Every story needs a good villain. When we read the gospels, it is easy to cast the Pharisees in that role. After all, it seems they were always in Jesus’ grill, bucking up against his efforts to bring a much needed rebrand to religion of the day. But, exactly who were the Pharisees, and what does the Bible really tell us about Jesus’ view and relationship with them? Perhaps knowing the answers to these questions can help us have a healthier approach to the people we encounter in our lives today.

The Pharisees were a major religious sect among many in ancient Israel. During the days of Jesus, they held substantial influence over social and political affairs. Some of the beliefs and practices that set them apart actually make them quite relatable and on par with most modern Christians. Pharisees believed in the importance of living out holiness and righteousness in everyday life, and they, unlike many other religious sects, had a strong belief in the afterlife and a general resurrection.

Our tendency is to focus on the increasing conflict Jesus had with some Pharisees and scribes (who were legal scholars and not all Pharisees themselves) in the days and weeks leading up to the crucifixion. However, a careful reading of the gospels (and other books of the New Testament) shows that Jesus’ interaction with and opinion of the Pharisees was not always negative.

There is a popular passage underscoring Jesus’ view of the Pharisees found in Luke 5. Jesus had a crowd of curious followers with him, it seemed, everywhere he went — beyond the official twelve apostles we are most aware of. Some disciples of the Pharisees were among them, and they show up regularly asking questions as they tried to understand why Jesus did and said certain things. On one occasion, Jesus was dining at a party with “sinners and tax collectors” at the house of the apostle Matthew. This decision was perplexing to the Pharisees in the group following Jesus as they saw Jesus as a respected teacher who ought to distance himself from eating with less than reputable men.

Jesus answered and said to them, “It is not those who are well who need a physician, but those who are sick. I have not come to call the righteous but sinners to repentance.” Luke 5:31-32

In this passage, Jesus equates the Pharisees as being “well” and “righteous.” That is hardly a rebuke against their practices and beliefs. In Jesus’ estimation, the Pharisees, generally speaking, did not require his time and attention. They were already living out the commands and expectations of God. Later on in the gospels, a vocal core of Pharisees become hostile against Jesus, and Jesus lodges some sharp criticism at them. But at this stage of the story, those tensions have not yet developed.
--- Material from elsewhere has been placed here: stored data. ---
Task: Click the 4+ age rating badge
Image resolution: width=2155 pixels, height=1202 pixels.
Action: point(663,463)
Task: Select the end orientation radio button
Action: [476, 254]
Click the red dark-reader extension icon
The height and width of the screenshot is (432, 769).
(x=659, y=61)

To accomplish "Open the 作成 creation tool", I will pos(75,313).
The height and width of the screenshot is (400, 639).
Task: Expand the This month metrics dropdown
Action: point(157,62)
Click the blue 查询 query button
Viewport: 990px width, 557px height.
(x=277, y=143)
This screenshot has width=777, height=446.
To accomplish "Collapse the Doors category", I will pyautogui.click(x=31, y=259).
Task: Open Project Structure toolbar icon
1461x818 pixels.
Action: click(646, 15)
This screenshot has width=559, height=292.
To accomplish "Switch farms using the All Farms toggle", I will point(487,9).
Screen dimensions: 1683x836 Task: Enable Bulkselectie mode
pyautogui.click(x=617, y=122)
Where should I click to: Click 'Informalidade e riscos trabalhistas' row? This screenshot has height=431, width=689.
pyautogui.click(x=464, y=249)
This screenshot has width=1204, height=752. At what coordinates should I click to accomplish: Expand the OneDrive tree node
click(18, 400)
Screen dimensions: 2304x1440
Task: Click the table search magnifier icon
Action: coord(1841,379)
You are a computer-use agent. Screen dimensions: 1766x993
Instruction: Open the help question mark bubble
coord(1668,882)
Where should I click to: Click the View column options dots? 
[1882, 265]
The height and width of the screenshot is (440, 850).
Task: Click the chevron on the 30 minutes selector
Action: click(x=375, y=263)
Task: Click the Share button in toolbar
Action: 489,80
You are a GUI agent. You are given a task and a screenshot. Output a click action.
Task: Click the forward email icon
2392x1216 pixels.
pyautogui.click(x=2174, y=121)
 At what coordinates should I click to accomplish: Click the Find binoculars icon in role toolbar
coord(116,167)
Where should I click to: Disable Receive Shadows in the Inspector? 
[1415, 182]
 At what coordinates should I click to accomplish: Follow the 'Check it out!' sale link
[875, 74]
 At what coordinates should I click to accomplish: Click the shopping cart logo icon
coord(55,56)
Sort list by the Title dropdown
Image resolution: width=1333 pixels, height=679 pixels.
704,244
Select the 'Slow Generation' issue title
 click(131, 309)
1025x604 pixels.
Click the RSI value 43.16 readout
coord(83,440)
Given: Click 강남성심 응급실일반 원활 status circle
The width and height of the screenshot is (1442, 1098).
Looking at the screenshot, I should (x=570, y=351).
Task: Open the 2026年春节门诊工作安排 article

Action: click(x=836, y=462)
There are other places where we see Jesus’ relationship with Pharisees that is hardly antagonistic. We find him eating at the house of a Pharisee in Luke 7:36 and again in Luke 11:37 and 14:1. Prominent Pharisees publicly spoke out on Jesus’ behalf such as Nicodemus. Gamiliel does the same for the early followers of Jesus in Acts. We see a group of Pharisees try to protect Jesus from harm in Luke 13:31. Later on in the New Testament, we see followers of Jesus who retain their association with the Pharisees (Acts 15:5), including Paul (Acts 23:6, Philippians 3:5).

As we progress through the gospels, we clearly see how a strong, influential group of Pharisees go from being curious to outright antagonistic in their relationship with Jesus. In that, we see Jesus’ criticism of their hardened hearts and lack of compassion. These men eventually conspire against Jesus to have him tried and executed on the cross, missing the fact that the very Messiah they longed for was the man they had grown to detest and fear so much. Given this, it is no wonder that we tend to see all Pharisees in the same negative light as those that sent Jesus, whom we love, to his death.

The lesson for me, and I hope for you, is to remind myself of the dangers of painting with too wide a brush when it comes to my attitude toward different groups of people. The Pharisees were not all bad people. In fact, probably most of them were men that we would find to be honorable and sincere in their pursuit of God. Yet, I have allowed the actions of some to taint my view of the whole. Do I make that same mistake with other groups in life? 

Jesus shows us time and time again how he pushes past group identity to get at the heart of individuals. I want to express that same grace, compassion and love in my own life. I hope you desire to do the same.